The cliche goes that the only things guaranteed in life is death and taxes.
But in between the two is the promised land of retirement - an event marked for many by reaching state pension age.
As the age for being eligible for a state pension in the UK slips further back as people live for longer, veteran workers will no doubt be keen to do back-of-a-fag-packet sums for how much they can expect to receive when they hang up the professional attire for good.
The state pension is unlikely to be the only money people receive in their old years but here is an indicator of what to expect before a private pension gets taken into consideration.
What is the current state pension age?

The earliest people in the UK can claim their state pension depends when they are born.
Men and women turning 66 at present are currently able to claim a state pension. But the pension age is rising.
The state pension age is scheduled to rise to 67 between 2026 and 2028.
It is due to eventually rise to 68, with the Government having signalled its intention to bring this into force between 2037 and 2039, although an exact timetable hasn't been confirmed.
The past 12 years have seen substantial changes to the retirement age, particularly for women.
Before 2010, women could claim their pension at age 60 but it was increased in the eight years leading up to 2018 and is now increasing in stages, alongside men, until it has reached 68.

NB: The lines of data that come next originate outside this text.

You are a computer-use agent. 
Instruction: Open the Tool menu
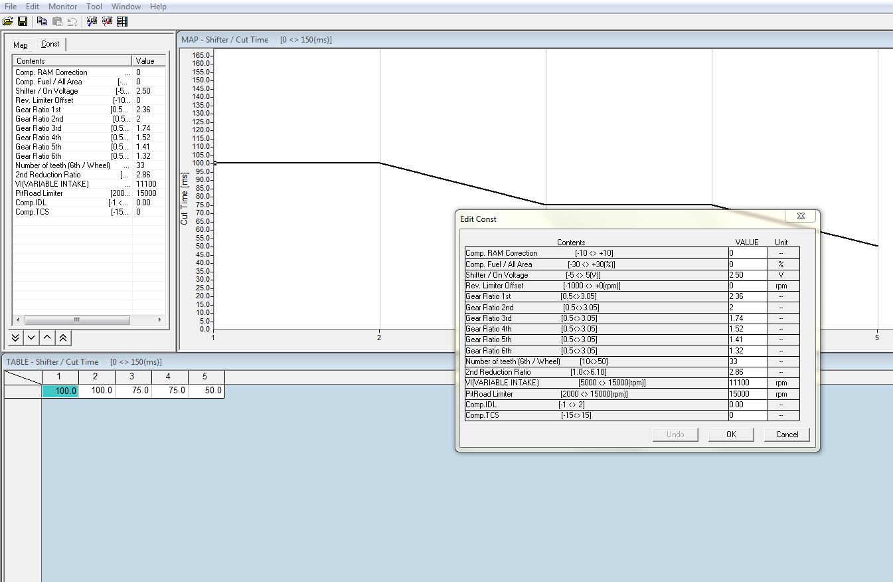pyautogui.click(x=94, y=7)
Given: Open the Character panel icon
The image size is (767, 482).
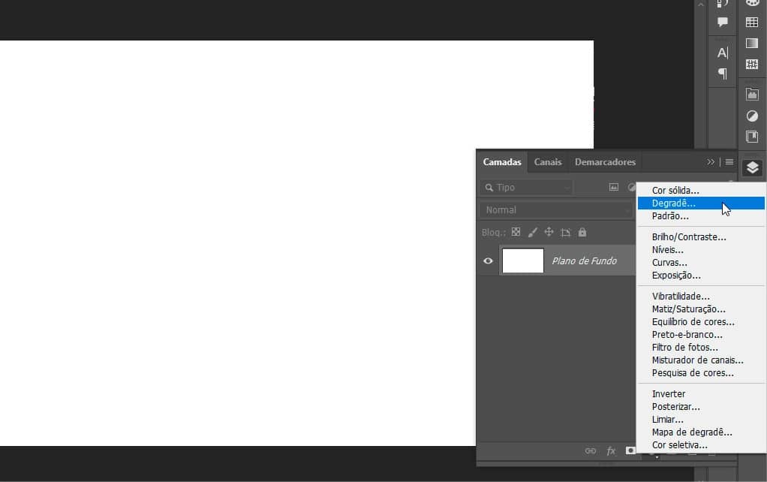Looking at the screenshot, I should [x=722, y=53].
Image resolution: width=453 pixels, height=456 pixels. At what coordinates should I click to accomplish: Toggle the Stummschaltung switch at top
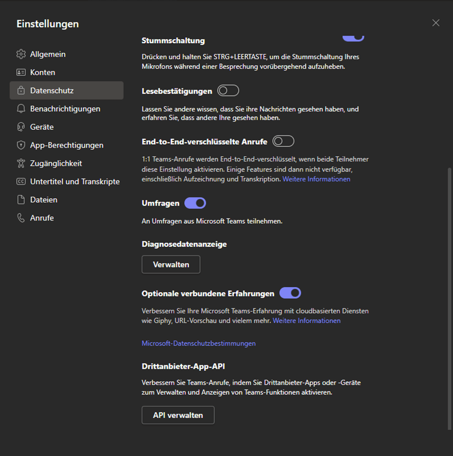[x=353, y=38]
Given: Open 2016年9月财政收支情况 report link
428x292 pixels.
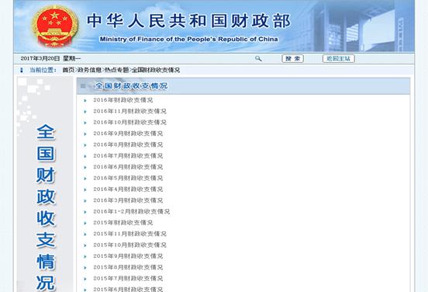Looking at the screenshot, I should click(128, 134).
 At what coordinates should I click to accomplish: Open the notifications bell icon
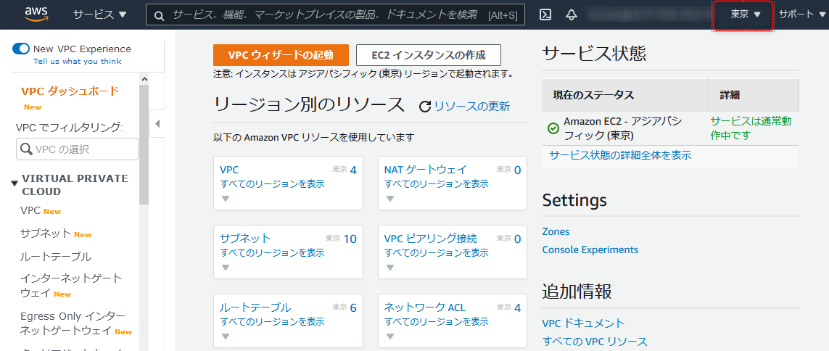coord(571,15)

Am I eligible for a UK state pension?
Under the system in place since 2016, to claim a state pension when hitting the age-relevant milestone, a person must have made national insurance (NI) contributions for at least 10 years.
To get the full whack, a person will need to have paid or been credited with at least 35 years of NI contributions.
How much is the state pension?

The full level of the state pension under the 2016 scheme is £185.15 a week in 2022/23 , producing an annual income of £9,627.80.
The final amount could be lower, however, if the full 35 years of NI contributions have not been made.
For those with 30 years contributed, they will receive £158.70 per week in this financial year, while those with 10 years of contributions will get the equivalent of £52.90 per week paid into their account on a monthly basis.
State pensions are due to rise in line with the inflation rate in April 2023.
Determined by September’s CPI figure, pensioners are predicted to receive an increase of around 10%, adding an additional £960 a year added to the new state pension in a move that could help some struggling pensioners during the cost of living crisis.
Can I only retire at pension age?
Retirement and the pension threshold are not the same thing - when someone chooses to give up work it comes down to their own financial situation.
Those with generous public or private sector pension plans, in receipt of higher incomes or with substantial savings might choose to retire before being eligible for the state pension.
Likewise, workers can continue to remain in employment after reaching state pension age but will have to factor in the tax implications as the monthly payments count towards a person’s annual tax free allowance of £12,570.
With all employees - no matter how small the firm they work for - now automatically enrolled in workplace pension plans, those in employment since 2010 can expect to receive some sort of non-state pension to top-up what they have earned through NI contributions.